Thanks Nelson Elhage and Keegan McAllister for their comments.
Postscript: Performance of static types versus dynamic types. An earlier draft of this post pointed at Quora’s decision to move to Scala from Python as a clear indicator of this fact. Unfortunately, as several pre-readers pointed out, there are too many confounding factors to make this claim definitive: CPython was never explicitly engineered for performance, whereas the JVM had decades of work poured into it. So I’ll have to leave you with a more theoretical argument for the performance of static types: the optimization techniques of runtime just-in-time compilers for dynamic compilers involves identifying sections of code which are actually statically typed, and compiling them into the form a static compiler will. So, if you know this information ahead of time, you will always do better than if you know this information later: it’s only a question of degree. (Of course, this doesn’t address the possibility that JIT can identify information that would have been difficult to determine statically.)

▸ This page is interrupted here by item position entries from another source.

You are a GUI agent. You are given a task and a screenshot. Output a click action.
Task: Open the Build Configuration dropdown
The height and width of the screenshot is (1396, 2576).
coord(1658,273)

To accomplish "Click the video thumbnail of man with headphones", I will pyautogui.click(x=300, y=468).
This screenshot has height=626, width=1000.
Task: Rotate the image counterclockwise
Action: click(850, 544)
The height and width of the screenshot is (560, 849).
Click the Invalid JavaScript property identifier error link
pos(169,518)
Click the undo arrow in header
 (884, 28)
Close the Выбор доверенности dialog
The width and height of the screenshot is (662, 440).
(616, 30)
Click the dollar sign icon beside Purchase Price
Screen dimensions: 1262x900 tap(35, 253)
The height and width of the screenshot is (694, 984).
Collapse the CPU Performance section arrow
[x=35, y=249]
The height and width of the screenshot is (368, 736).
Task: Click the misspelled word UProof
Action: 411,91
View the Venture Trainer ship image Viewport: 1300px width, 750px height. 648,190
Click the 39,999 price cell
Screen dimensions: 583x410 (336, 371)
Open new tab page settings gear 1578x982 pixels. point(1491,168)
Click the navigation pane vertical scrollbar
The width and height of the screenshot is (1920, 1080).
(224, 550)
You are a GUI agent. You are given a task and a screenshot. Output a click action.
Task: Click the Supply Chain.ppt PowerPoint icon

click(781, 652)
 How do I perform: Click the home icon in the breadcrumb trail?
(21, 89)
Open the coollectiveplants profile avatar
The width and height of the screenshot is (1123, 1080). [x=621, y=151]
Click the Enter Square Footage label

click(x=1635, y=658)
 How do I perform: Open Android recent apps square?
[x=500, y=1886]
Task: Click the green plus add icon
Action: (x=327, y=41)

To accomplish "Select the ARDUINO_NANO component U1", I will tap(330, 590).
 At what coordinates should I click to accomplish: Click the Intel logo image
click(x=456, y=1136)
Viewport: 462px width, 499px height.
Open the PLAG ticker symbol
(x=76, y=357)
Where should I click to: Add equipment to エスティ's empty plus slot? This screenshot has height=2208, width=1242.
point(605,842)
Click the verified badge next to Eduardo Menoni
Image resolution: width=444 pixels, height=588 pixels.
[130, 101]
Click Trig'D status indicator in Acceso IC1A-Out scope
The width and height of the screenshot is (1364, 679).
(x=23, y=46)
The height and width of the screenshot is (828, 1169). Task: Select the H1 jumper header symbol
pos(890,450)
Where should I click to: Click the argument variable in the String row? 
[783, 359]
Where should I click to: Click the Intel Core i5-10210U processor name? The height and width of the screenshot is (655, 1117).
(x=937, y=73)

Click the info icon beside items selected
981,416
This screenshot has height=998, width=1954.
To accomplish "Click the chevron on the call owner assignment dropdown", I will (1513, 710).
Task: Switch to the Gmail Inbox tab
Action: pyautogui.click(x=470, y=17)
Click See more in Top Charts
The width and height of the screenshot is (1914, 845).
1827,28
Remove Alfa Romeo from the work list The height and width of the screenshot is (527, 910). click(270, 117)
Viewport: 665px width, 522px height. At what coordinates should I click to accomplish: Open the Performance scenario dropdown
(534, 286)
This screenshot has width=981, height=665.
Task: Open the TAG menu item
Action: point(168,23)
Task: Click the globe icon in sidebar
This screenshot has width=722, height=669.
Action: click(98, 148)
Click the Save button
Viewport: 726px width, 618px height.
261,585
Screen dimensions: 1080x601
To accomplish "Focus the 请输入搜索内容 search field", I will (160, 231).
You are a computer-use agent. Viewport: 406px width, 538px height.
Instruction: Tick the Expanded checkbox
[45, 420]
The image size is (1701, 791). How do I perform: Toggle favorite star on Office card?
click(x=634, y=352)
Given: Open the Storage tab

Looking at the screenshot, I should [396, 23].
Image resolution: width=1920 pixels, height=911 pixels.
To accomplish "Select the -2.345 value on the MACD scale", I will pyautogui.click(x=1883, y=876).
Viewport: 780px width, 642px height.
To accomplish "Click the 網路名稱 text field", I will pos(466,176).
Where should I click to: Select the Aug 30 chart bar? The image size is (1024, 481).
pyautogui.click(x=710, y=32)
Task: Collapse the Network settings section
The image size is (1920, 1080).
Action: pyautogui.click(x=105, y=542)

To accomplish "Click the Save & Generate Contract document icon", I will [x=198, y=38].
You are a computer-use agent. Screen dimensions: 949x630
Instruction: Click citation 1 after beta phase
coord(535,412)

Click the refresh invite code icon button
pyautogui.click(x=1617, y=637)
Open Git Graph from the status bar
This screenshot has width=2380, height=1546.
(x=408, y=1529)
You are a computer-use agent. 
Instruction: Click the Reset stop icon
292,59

Postscript: Shared transactional memory. Joe Duffy had a great retrospective on transactional memory and the experience he had attempting to implement it for Microsoft’s stack. And despite a great enthusiasm for this idea, it’s interesting to note this quote:
Throughout all of this, we searched and searched for the killer TM app. It’s unfair to pin this on TM, because the industry as a whole still searches for a killer concurrency app. But as we uncovered more successes in the latter, I became less and less convinced that the killer concurrency apps we will see broadly deployed in the next 5 years needed TM. Most enjoyed natural isolation, like embarrassingly parallel image processing apps. If you had sharing, you were doing something wrong.
Richard Tibbetts points out that concurrency is often addressed at an architectural level lower than what most working programmers want to deal with, and so while STM is a killer application for those platforms, most developers don’t want to think about concurrency at all.